Read a numpy file with Data Files

What I’m trying to do:
I have a numpy files (file.npy) that contains a 2 by 2 matrix. I uploaded it to files with Data Files (I am on the hobby plan). I want to use this file server side.

What I’ve tried and what’s not working:
Using the docs for Data Files to read in txt or json files works as advertised, but using the same logic for the numpy file gives this error:
UnicodeDecodeError: 'utf-8' codec can't decode byte 0x93 in position 0: invalid start byte

Code Sample:

def read_mdf():
  global mdf
  with open(data_files['mdf2100.npy']) as ff:
    mdf = np.load(ff)
  return mdf

mdf = read_mdf()

Pretty new to anvil, so most likely a real beginners question. Any pointers are most welcome
UPDATE: I converted the numpy file into a textfile, once with np.savetext() and once via json. The orignal npy file is 350MB, the json file 600MB the text file 1.1 GB. Both the json file and the text file failed on upload, with the simple msg: filename BAD REQUEST after reaching 99%
Is the there a size limit on uploaded files?
I will now try to handle all numpy file interactions on my own server and connect via the UPLINK possibility.
Any other thoughts?
Thanks for your time
UPDATE 2: Solved the update by restarting the anvil designer.
But then ran into a memory problem when reading the 600MB json file:
anvil.server.ExecutionTerminatedError: Server code execution process was killed.
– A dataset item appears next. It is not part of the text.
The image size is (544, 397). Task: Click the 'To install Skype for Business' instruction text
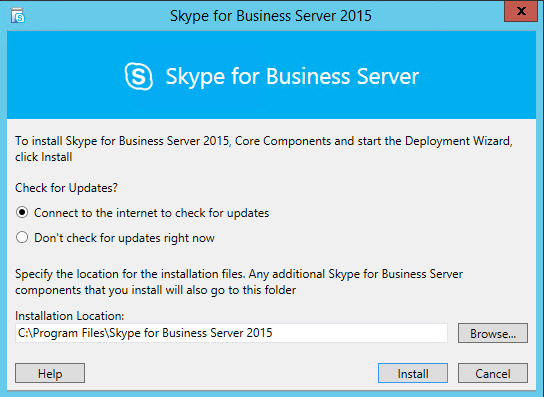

It may have run out of memory: 14cce47bd9
I will try to run this part of the code in the background.
Is there a solution to this other than buying more resources? Something which I cannot afford since this is an NGO project.
Thanks and best

I suspect that the high memory usage comes from parsing the file. During parsing, you have two copies of the data: one in the original format, and one in the final format (ndarray).
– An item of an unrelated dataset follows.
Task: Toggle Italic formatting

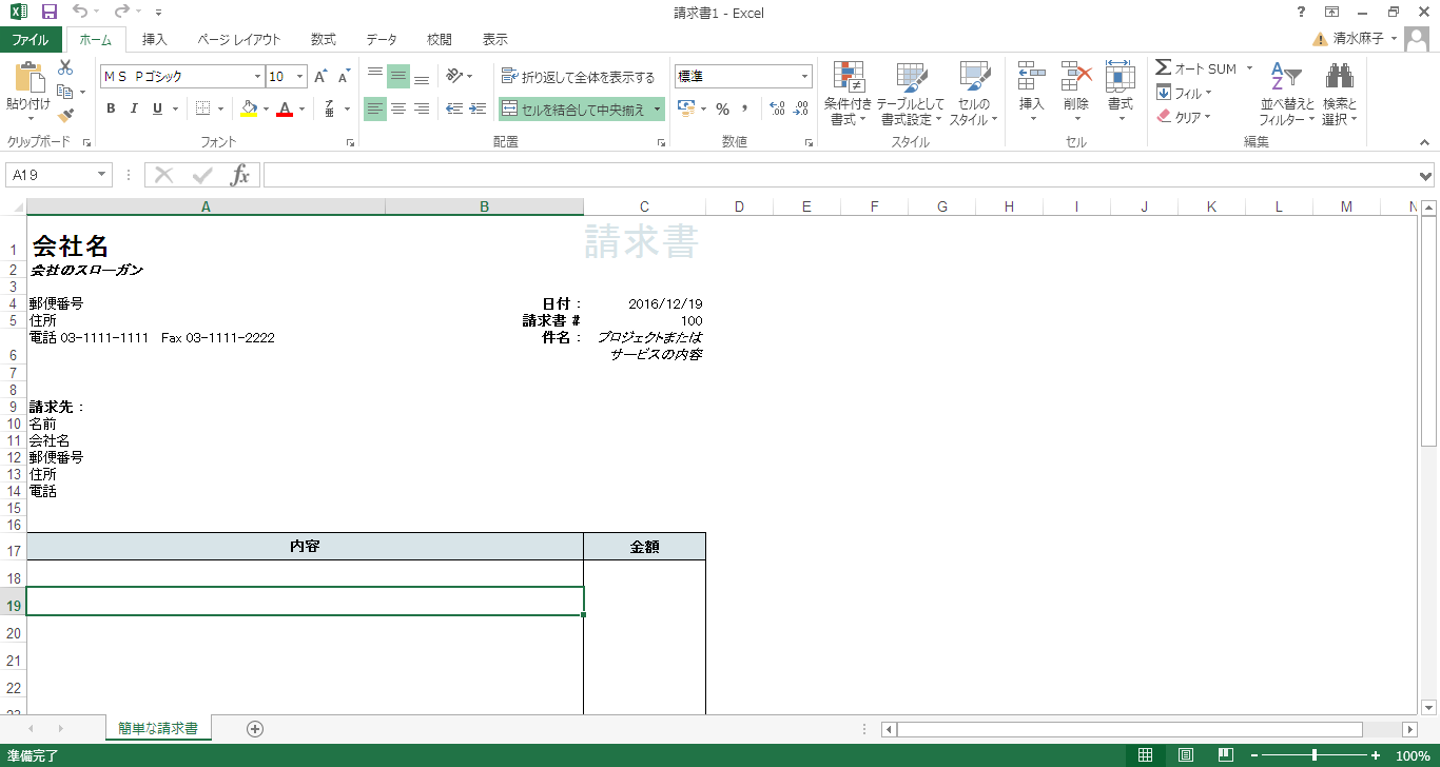Action: tap(134, 109)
If that’s so, then it may be best to do that not in Server code, but in Uplink code instead. Since your Uplink code runs on your own PC, you can more easily have more memory resources.

Your Uplink code can save the result to a binary (Media) column, in a database table, for access by Server code.

If the Server still runs out of memory when loading the binary data as a single ndarray, then you might chop it up. Conveniently, a 2x2 array divides neatly into 4 well-defined chunks, which could be stored in 4 Media rows.

Thanks. The np array holds the simulation results by simulated timestep (each row) for all model variables (in columns). So I could break up the array into logical time slots, and with 4 slices (by row) it seems to work within the RAM one gets on the Hobby tier.